Railroad in the United States

The Cincinnati, Indianapolis, St. Louis and Chicago Railway (CISL&C) was a railroad in the United States.

The CISL&C resulted from the 1880 corporate restructuring of the bankrupt Indianapolis, Cincinnati and Lafayette Railroad (IC&L). The CISL&C operated a railroad line from Cincinnati via Indianapolis to Lafayette, being the result of an 1867 merger of the Indianapolis and Cincinnati Railroad (I&C), the Lafayette and Indianapolis Railroad (L&I), and the Cincinnati and Indiana Railroad (C&I). The three predecessor companies had been founded in 1850, 1846, and 1861, respectively.

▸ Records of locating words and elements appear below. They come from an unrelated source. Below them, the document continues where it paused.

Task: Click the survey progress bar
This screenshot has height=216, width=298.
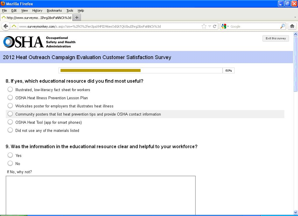Action: click(141, 70)
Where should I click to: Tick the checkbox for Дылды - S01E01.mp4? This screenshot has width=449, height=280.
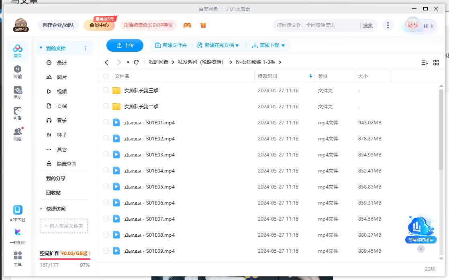(x=105, y=122)
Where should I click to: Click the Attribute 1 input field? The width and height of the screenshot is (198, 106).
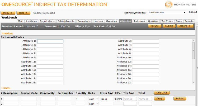tap(50, 41)
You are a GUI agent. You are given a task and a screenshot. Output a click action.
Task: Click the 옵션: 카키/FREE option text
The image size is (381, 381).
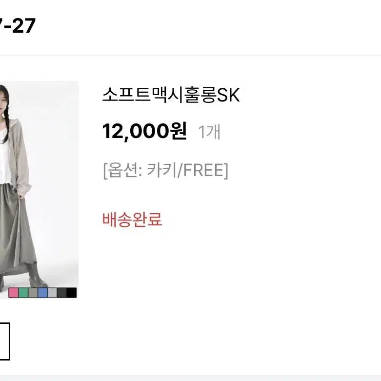pos(166,171)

The CISL&C controlled and operated numerous subsidiary railway companies operating smaller branch lines. These included:

- Cincinnati, Lafayette and Chicago Railroad, which ran from Templeton, Indiana, to Kenkakee, Illinois. Most notably, through service (1872) with the Illinois Central Railroad via Kankakee, Illinois, eventually became the only Amtrak service that utilized Central Station in Chicago. (Amtrak moved to Union Station in 1972)
- Columbus, Hope and Greensburg Railroad from Columbus, Indiana, to Greensburg, Indiana
- Harrison Branch Railroad

In 1889, the railway merged with the Cleveland, Columbus, Cincinnati and Indianapolis Railway and the Indianapolis and St Louis Railway to form the Cleveland, Cincinnati, Chicago and St. Louis Railway, also known collectively as the Big Four.